Dry hopping in the keg questions ?

I’m thinking about doing this and just wondering peoples’ techniques and experiences? I know some people leave it in the entire life of the keg and some people take it out. Just wondering what people do, and if you experience any of flavors, vegetal?  And how the flavor is different from normal dry hopping?
Thanks

I routinely dry hop in the keg.  Now that I’m controlling oxygen exposure by doing closed rackings to the keg, I leave the hops in until the keg kicks and don’t get grassy flavors.  The reason why I hop in the keg is that the aromas are stronger.

I use  http://www.clearbeerdraughtsystem.com/ so I’m able to throw the hops in the keg without a bag.  I have never gotten that grassy taste people quote.

I used to use a bag to hop in the keg but I recent bought one of those cylindrical hop containers. I just tie a piece of plain dental floss to the top of the bag/container and put on the lid letting the other end of the floss t hang outside. Works great. I’ve got an IPA dry hopping right now.

I use weighted bags and a stainless filter. The stainless developed some rust spots, so I haven’t used it in a while.

I’ve never found the weights to make a difference.  Have you tried it unweighted and found they did?

I did unweighted in the past and the lid was a hassle to get on. I rack into a closed keg now, so that may not matter.

So seems like most people are leaving the hops in the entire keg life.  Any opinions on the taste/aroma difference between “ normal “  dry hopping and keg dry hopping?

How are you getting the hops into the keg?

I swear, I’m this close to building a CO2 glove box for packaging days.

The dry hopping is probably the biggest contributor to oxygen now.  After racking, I put the bagged hops in and purge the headspace several times.  Anyway, my IPAs are pretty stable over 3 months.

Keg hopping is just easier IMO

Using this for the first time and it’s awesome.  No vegetal here but I’m DH with the cryo hops from this day forward.

http://scottjanish.com/my-favorite-way-to-dry-hop-loose-in-primary-and-kegs/

I find keg hopping gives me more flavor and aroma for a longer time.

I use a 11.5" 400 Micron Stainless Corny Keg Dry Hop Filter.

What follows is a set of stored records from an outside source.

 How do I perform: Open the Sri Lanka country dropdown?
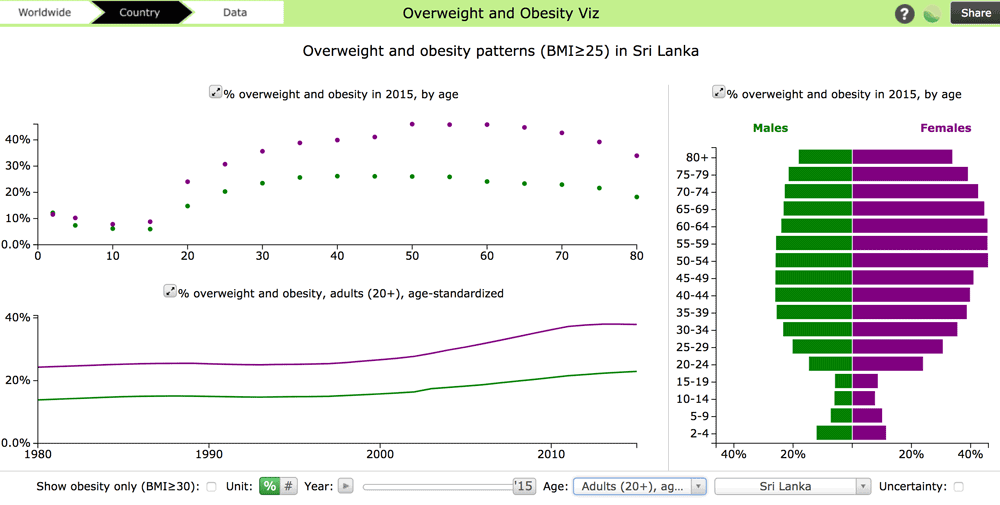(792, 486)
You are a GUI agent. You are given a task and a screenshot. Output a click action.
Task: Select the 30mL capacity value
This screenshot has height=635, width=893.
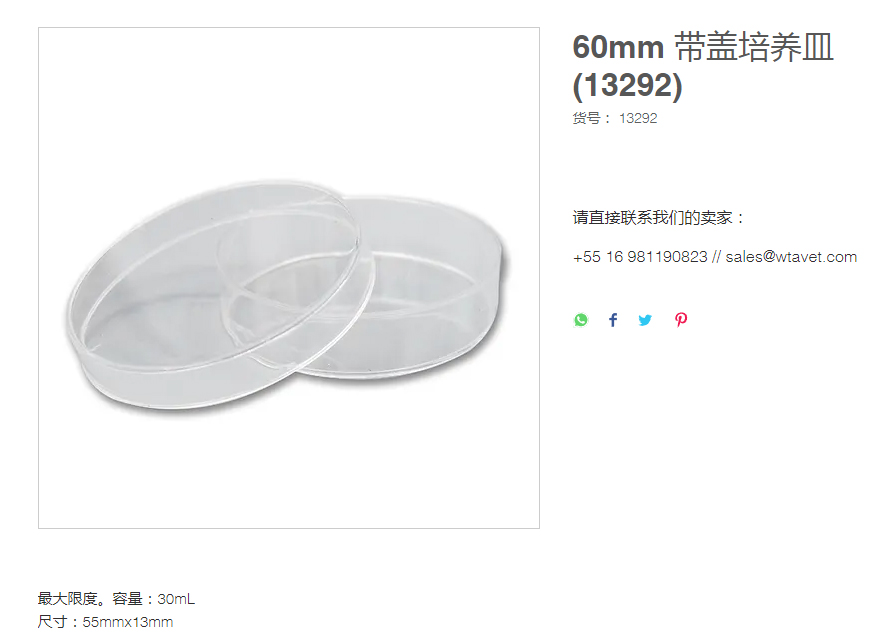coord(176,599)
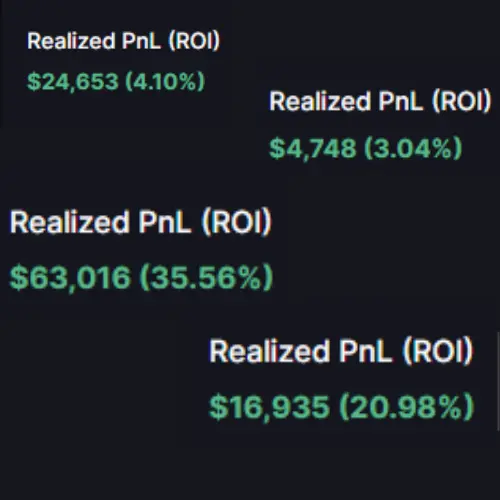The height and width of the screenshot is (500, 500).
Task: Select the 20.98% ROI percentage
Action: tap(407, 407)
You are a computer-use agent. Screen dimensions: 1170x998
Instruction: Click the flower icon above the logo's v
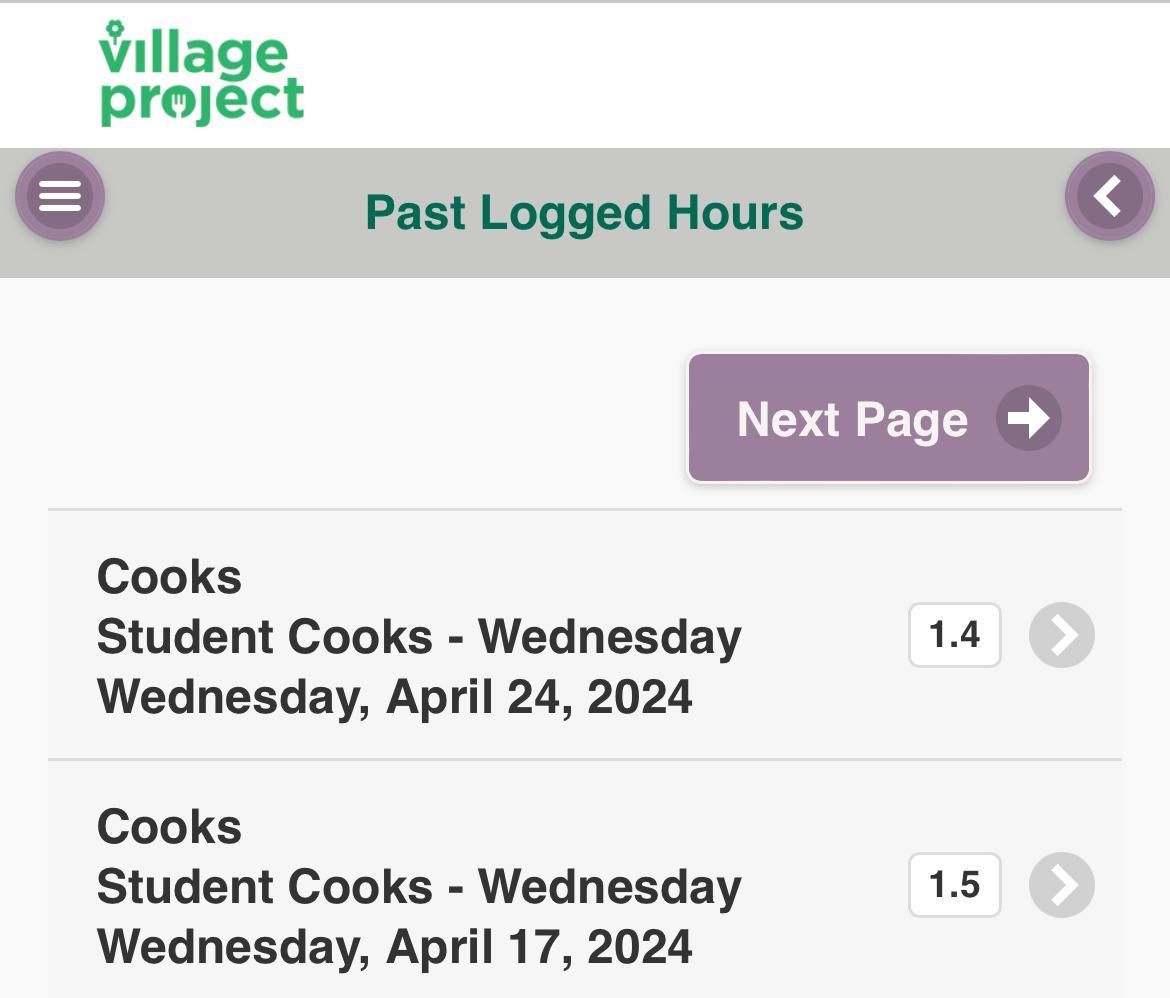click(x=114, y=29)
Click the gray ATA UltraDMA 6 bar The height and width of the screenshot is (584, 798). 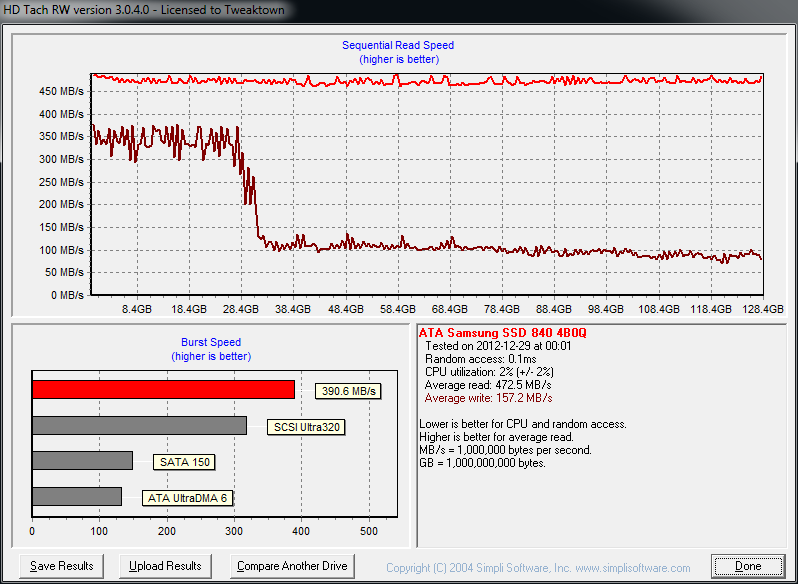tap(77, 496)
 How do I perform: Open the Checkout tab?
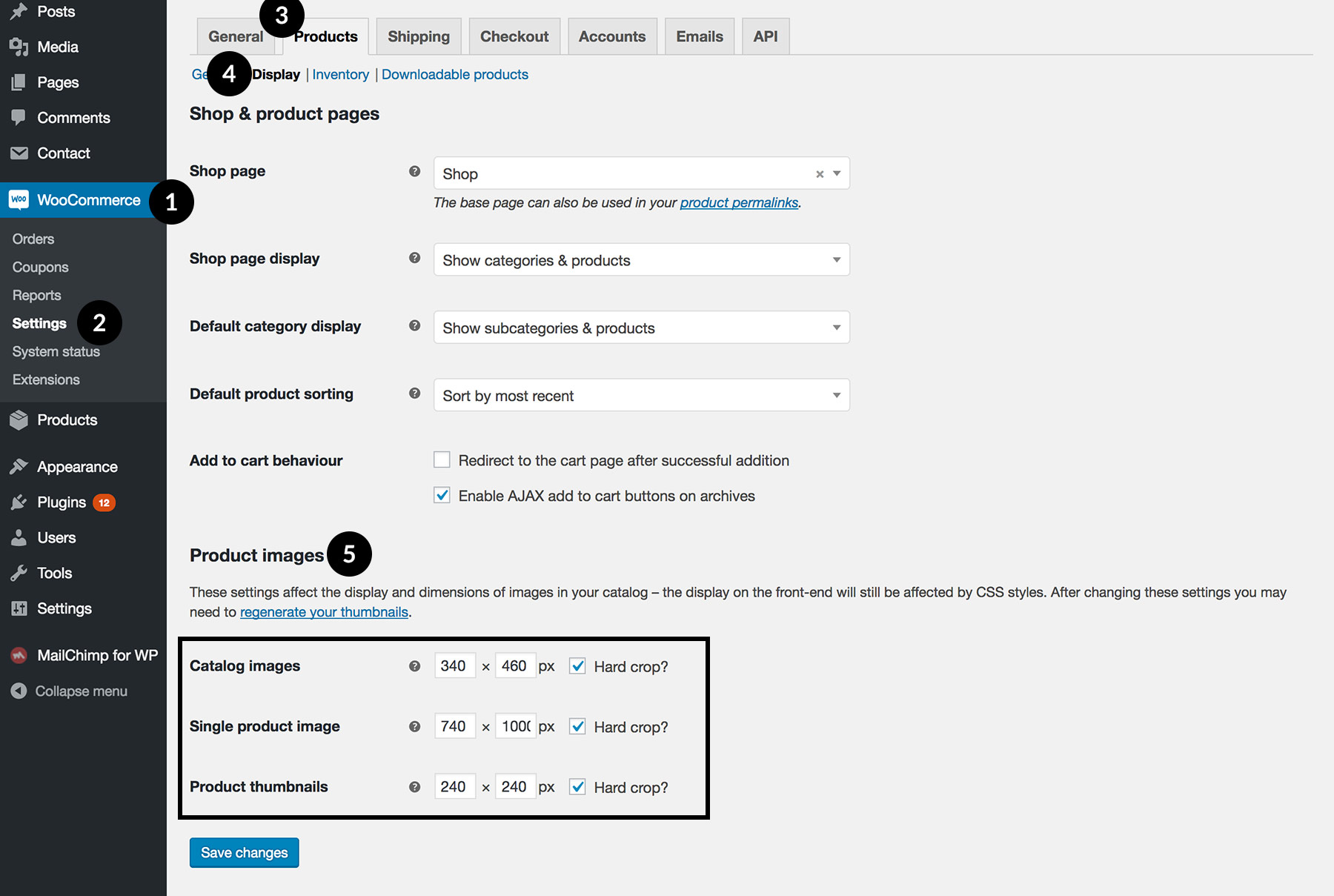point(514,36)
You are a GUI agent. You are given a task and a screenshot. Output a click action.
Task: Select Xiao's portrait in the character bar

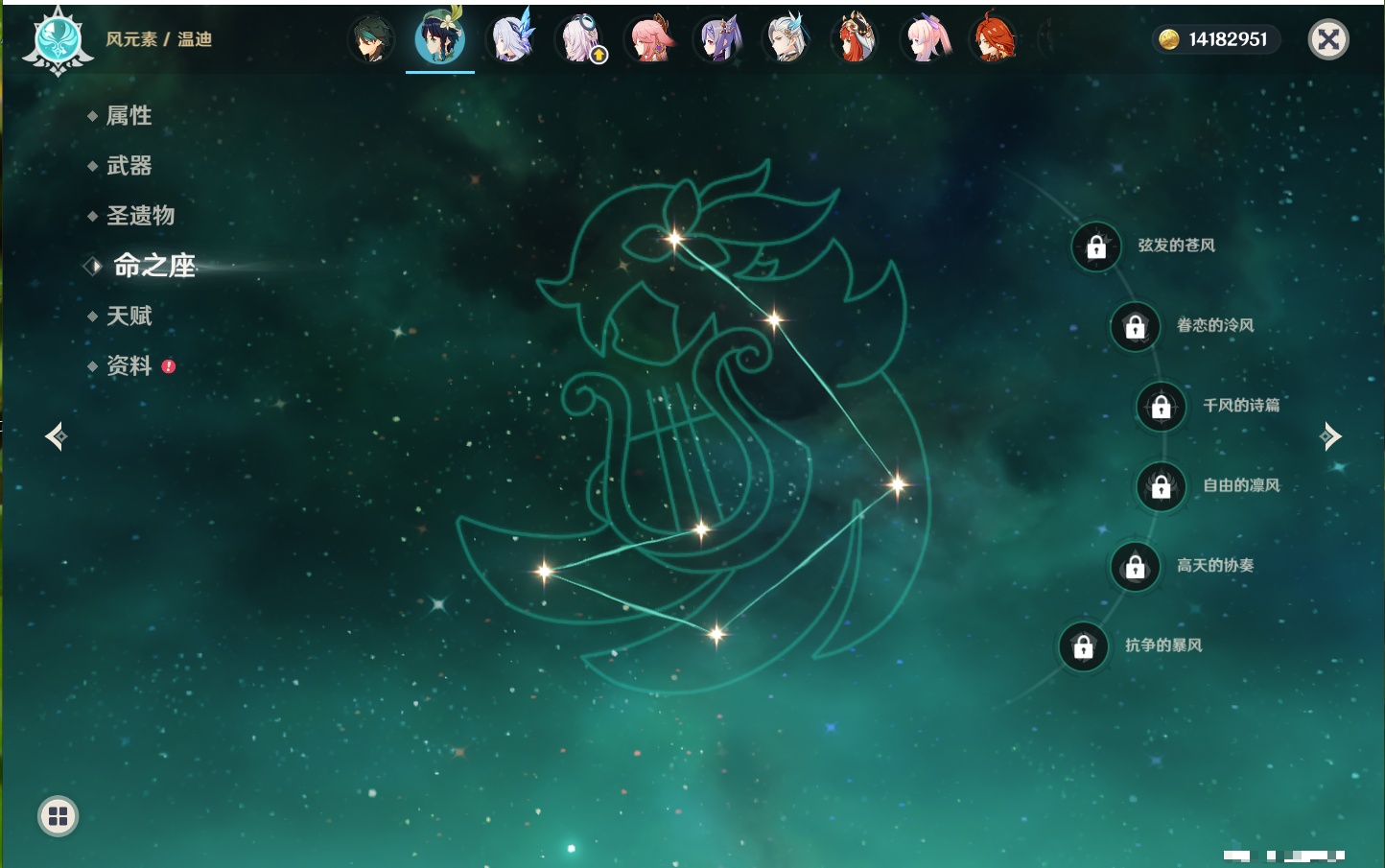[x=371, y=40]
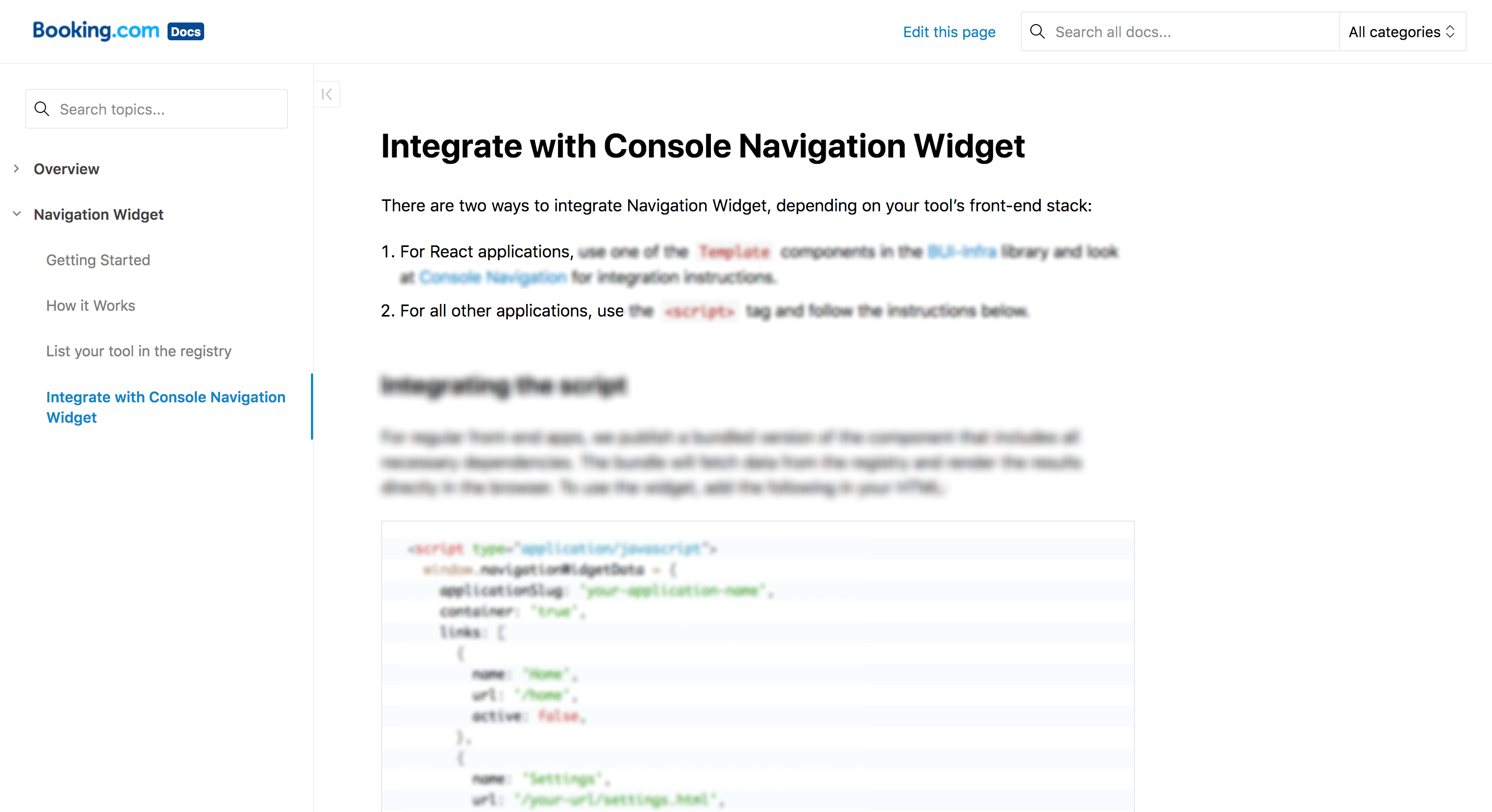Click the Integrate with Console Navigation Widget entry
The height and width of the screenshot is (812, 1492).
click(x=165, y=407)
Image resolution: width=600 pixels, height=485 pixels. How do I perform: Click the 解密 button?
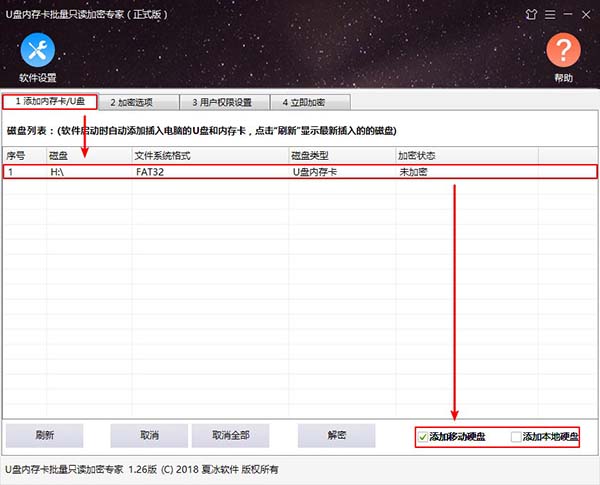(x=336, y=436)
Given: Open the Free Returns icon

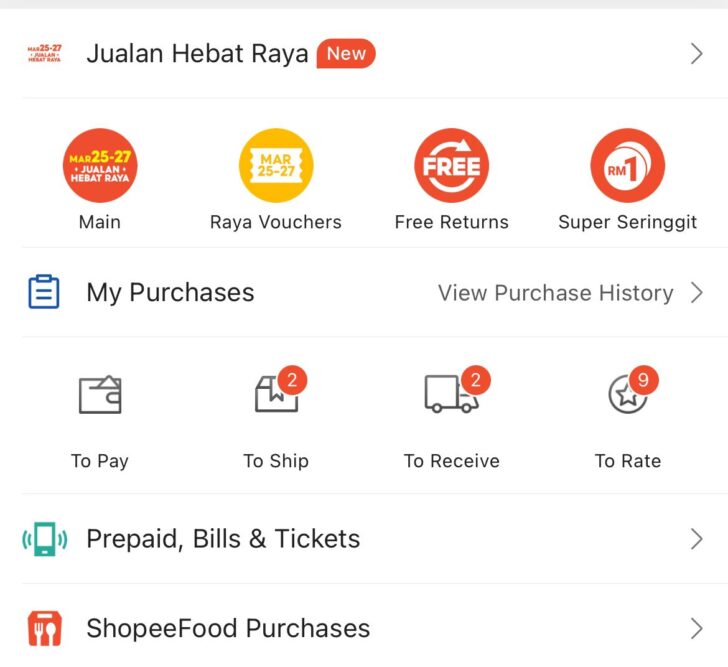Looking at the screenshot, I should pos(452,166).
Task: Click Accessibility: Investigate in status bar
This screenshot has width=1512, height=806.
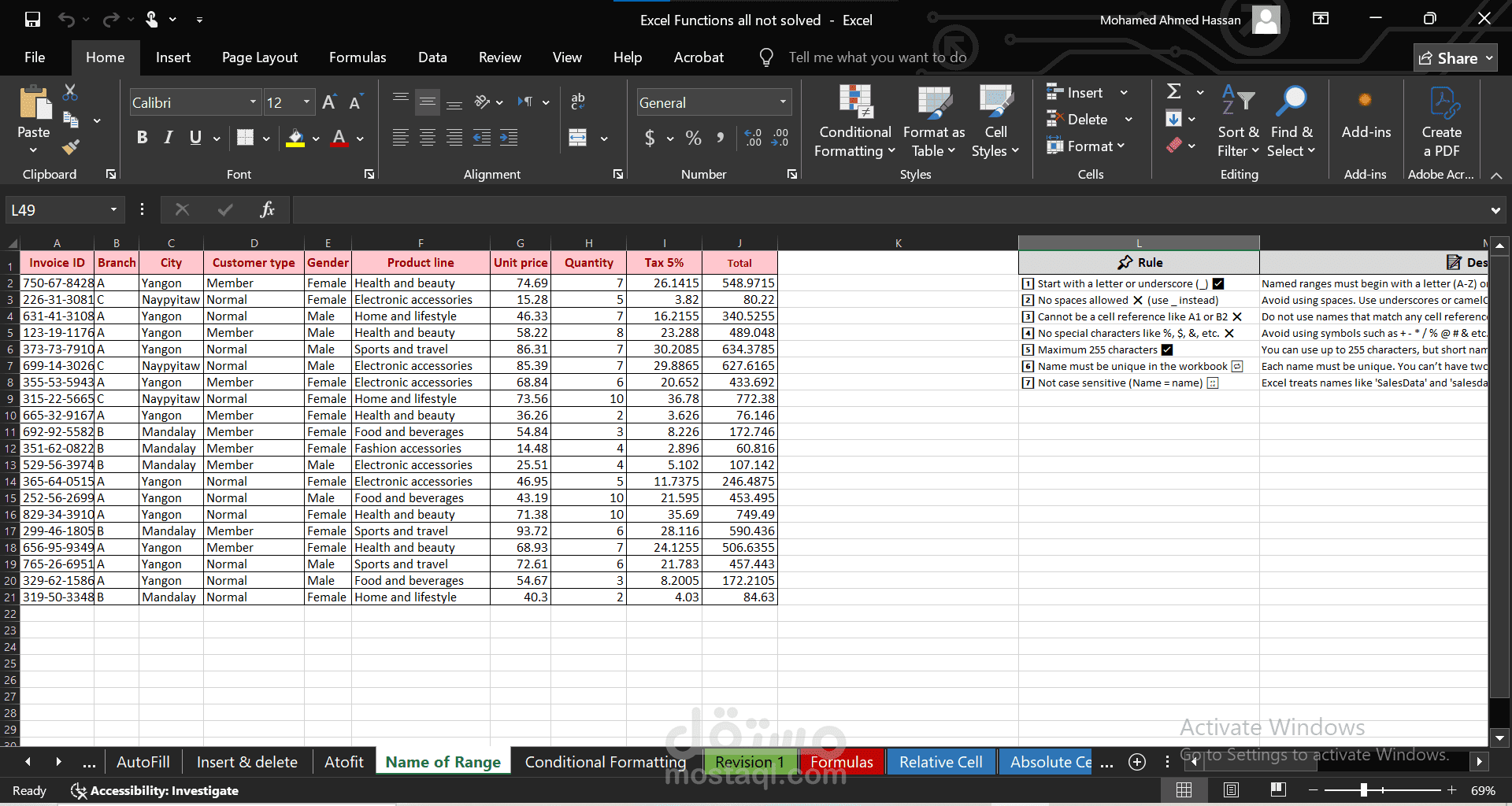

I just tie a piece of plain dental floss to the top of the filter lid and secure the floss to the underside of the lid, the well for the purge valve, with a small stainless steel hose clamp.

I do not recommend routing the floss over/under the lid seal to the outside of the keg. Doing this resulted in poor seals, with and without keg lube.

https://utahbiodieselsupply.com/brewingfilters.php#cornydryhopper

I have two of these filters and don’t over fill either one. A few ounces of hops expand like a mother trucker, and I suspect, lead to inefficient extraction if not agitated and allowed to expand/compress.

The hops stay in the keg for the duration unless I need the filter for something else. Not a heavy consumer, I have left the hops in the keg for 4+ months with no vegetal off-flavors (to my pallet).

Denny - do you leave the hops in the keg until the keg kicks? What is the longest you’ve done this? My kegs last a few months …

Same here.  Average time for hops in the keg is 2-3 months.

Good to know Denny ;D.

For me, laziness is the sole reason the hops stay in the keg.

yeah, there’s that, too!

I have a couple of kegs dedicated to dryhopping.  I use a Surescreen on the diptube, purge the dryhop keg, hook CO2 up at 2PSI to the liquid out while opening the bail to dump in the dryhops.  I let that run for a little bit.

Then I push beer into the dryhop keg from the fermenter.  dryhop for however many days I want, cold crash under CO2 and then push the beer from the dryhopped keg into a fresh, purged serving keg.

works well for me.

Those sure screens don’t clog up on you Paul? Are you using pellets or whole hops?